### Instruction:
Rewrite the part of the records that opens with the line containing "You are a GUI" and runs through the end of the records, replacing "dropdown" with "drop-down" and leaving everything else unchanged. Leave the pictures out of your answer.

------------------------------------------------

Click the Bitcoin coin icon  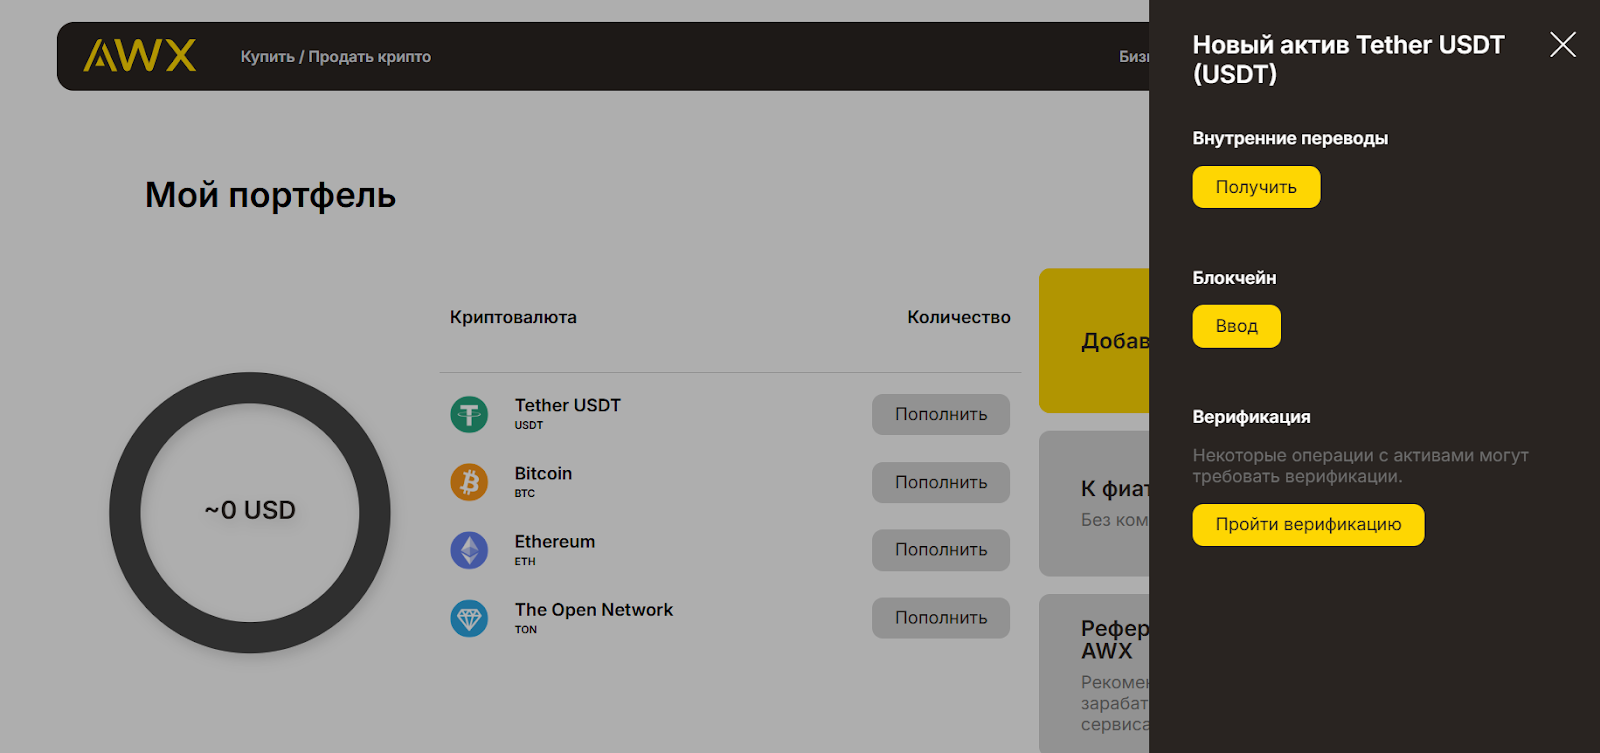point(469,482)
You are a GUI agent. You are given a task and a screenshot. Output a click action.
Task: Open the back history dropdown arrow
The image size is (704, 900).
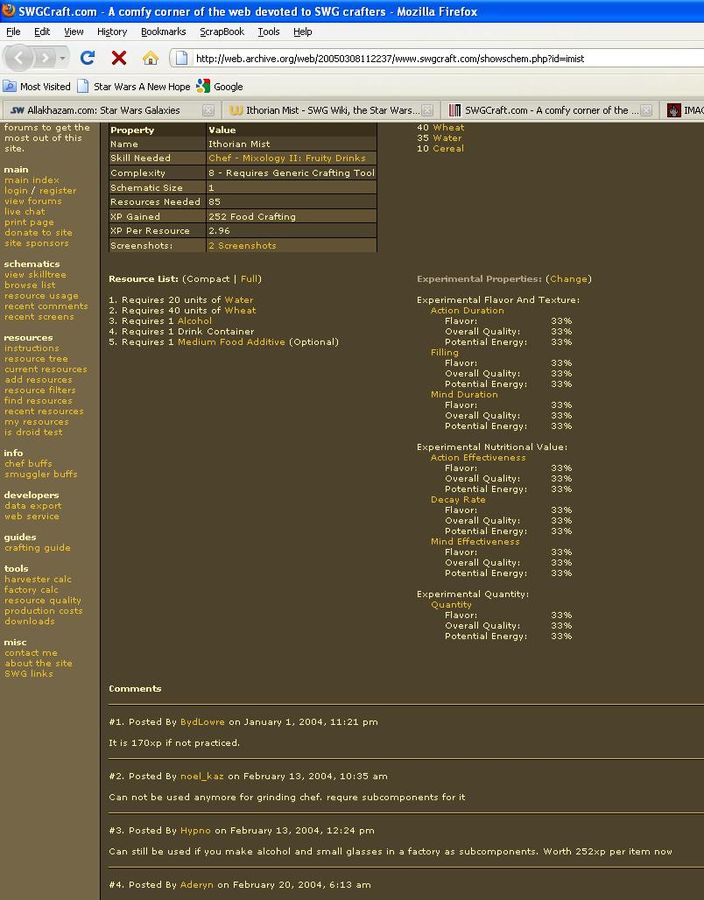click(62, 58)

------------------------------------------------

### Answer to the problem:
You are a GUI agent. You are given a task and a screenshot. Output a click action.
Task: Open the back history drop-down arrow
The image size is (704, 900).
click(62, 58)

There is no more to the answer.